The requests-html library in Python is a powerful tool for web scraping and HTML parsing. One of its key features is the ability to select specific elements from a webpage using CSS selectors.

CSS selectors are a smart and efficient way to navigate and extract information from HTML documents. In this blog post, we will explore how to use CSS selectors with requests-html to easily extract data from webpages.

Installation

To get started, you need to install the requests-html library. You can do this by running the following command:

pip install requests-html

Basic Usage

Let’s start by importing the necessary modules:

from requests_html import HTMLSession

Next, we will create an HTML session object:

session = HTMLSession()

Now, we can use the get method of the session object to retrieve the HTML content of a webpage:

response = session.get('https://example.com')

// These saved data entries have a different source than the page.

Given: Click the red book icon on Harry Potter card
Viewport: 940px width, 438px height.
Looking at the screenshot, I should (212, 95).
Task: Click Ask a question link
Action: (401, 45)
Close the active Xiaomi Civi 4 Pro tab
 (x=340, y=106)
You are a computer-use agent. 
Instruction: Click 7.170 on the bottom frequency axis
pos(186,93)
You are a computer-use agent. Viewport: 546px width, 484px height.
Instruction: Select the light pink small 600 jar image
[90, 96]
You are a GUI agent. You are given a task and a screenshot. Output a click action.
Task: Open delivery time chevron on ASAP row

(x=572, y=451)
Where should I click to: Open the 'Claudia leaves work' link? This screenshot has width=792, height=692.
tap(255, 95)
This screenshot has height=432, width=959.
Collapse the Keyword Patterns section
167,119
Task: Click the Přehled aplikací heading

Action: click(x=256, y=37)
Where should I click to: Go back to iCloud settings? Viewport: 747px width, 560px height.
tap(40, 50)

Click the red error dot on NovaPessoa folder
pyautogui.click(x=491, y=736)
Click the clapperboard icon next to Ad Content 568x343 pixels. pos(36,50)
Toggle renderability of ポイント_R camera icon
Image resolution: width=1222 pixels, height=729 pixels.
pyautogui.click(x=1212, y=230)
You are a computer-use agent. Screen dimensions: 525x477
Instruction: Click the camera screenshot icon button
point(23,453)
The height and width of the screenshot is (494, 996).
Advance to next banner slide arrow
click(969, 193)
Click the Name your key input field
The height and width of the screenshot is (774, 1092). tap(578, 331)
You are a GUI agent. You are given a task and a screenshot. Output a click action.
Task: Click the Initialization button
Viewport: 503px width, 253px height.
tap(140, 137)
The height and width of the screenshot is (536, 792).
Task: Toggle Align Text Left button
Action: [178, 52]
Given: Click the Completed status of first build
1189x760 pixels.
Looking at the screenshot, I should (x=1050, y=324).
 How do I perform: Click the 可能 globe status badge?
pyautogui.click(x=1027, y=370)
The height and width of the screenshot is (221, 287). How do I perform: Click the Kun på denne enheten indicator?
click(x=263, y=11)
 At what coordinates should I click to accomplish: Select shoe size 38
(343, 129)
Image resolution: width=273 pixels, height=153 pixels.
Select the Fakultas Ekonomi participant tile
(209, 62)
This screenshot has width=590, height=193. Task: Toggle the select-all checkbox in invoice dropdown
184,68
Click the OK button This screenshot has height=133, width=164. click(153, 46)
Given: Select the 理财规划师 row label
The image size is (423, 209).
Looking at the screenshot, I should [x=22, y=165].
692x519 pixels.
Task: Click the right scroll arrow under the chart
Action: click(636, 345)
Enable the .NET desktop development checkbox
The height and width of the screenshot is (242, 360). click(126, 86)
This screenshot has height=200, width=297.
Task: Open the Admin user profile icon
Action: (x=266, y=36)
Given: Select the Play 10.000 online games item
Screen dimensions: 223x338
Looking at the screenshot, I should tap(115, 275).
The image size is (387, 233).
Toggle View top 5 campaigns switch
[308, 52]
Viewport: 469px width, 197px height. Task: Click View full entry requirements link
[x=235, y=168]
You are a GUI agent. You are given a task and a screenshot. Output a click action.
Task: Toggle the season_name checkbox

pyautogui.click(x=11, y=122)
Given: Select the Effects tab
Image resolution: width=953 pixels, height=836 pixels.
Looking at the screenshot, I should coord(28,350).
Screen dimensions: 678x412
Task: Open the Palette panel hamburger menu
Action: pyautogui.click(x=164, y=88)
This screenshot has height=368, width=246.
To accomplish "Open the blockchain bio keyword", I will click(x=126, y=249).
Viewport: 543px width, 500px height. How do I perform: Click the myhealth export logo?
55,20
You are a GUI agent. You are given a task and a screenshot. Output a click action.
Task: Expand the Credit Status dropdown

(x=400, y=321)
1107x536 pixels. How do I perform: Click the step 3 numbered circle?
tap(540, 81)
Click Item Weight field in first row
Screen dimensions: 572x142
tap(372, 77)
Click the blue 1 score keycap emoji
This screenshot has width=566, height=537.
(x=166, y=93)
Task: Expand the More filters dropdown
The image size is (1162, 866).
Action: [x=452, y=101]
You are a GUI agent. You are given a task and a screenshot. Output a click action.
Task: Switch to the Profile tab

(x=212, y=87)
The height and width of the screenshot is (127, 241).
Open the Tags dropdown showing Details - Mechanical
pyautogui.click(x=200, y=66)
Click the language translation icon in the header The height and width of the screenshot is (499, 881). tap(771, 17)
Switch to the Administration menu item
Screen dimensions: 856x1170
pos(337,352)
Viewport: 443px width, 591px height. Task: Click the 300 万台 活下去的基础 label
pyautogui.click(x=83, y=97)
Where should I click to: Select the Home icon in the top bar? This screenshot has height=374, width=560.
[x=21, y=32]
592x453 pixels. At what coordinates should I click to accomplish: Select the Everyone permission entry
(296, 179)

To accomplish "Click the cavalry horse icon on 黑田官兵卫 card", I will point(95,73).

To extract specific elements from the webpage using CSS selectors, we can use the find or findall methods provided by requests-html.

Searching for Elements

The find method returns the first element that matches the given CSS selector:

element = response.html.find('h1', first=True)
print(element.text)

The findall method returns a list of all elements that match the given CSS selector:

elements = response.html.findall('p')
for element in elements:
    print(element.text)

In both cases, we use the text property to retrieve the inner text of the selected elements.

CSS Selector Examples

Here are some common CSS selectors and their usage with requests-html.

Element Selector: selects all elements of a specific type.

# Select all `a` elements
links = response.html.findall('a')

Class Selector: selects elements with a specific class.

# Select all elements with the `btn` class
buttons = response.html.findall('.btn')

ID Selector: selects an element with a specific ID.

# Select the element with the `banner` ID
banner = response.html.find('#banner', first=True)

Attribute Selector: selects elements with a specific attribute value.

# Select all elements with the `data-id` attribute
elements = response.html.findall('[data-id]')

These are just a few examples of CSS selectors. You can find more information and advanced usage in the requests-html documentation.

Conclusion

Using CSS selectors with requests-html in Python makes web scraping and HTML parsing more efficient and straightforward. With just a few lines of code, you can easily extract specific elements from webpages based on their CSS selectors. This allows you to gather the data you need for your projects or analyses.

Give it a try and explore the power of CSS selectors in requests-html!